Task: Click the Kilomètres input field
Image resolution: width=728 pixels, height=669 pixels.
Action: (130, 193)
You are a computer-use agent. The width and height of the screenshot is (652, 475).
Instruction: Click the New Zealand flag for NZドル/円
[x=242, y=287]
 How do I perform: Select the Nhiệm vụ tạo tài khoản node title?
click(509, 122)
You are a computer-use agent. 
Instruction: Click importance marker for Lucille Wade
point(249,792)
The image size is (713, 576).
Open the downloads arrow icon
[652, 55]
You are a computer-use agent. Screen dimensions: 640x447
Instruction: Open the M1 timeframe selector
========
◆ Task details ◆
Extract every line above containing the word "computer".

◆ Output for this task ◆
You are a computer-use agent. The width and height of the screenshot is (652, 475).
You are a computer-use agent. 
You are a computer-use agent. Screen dimensions: 640x447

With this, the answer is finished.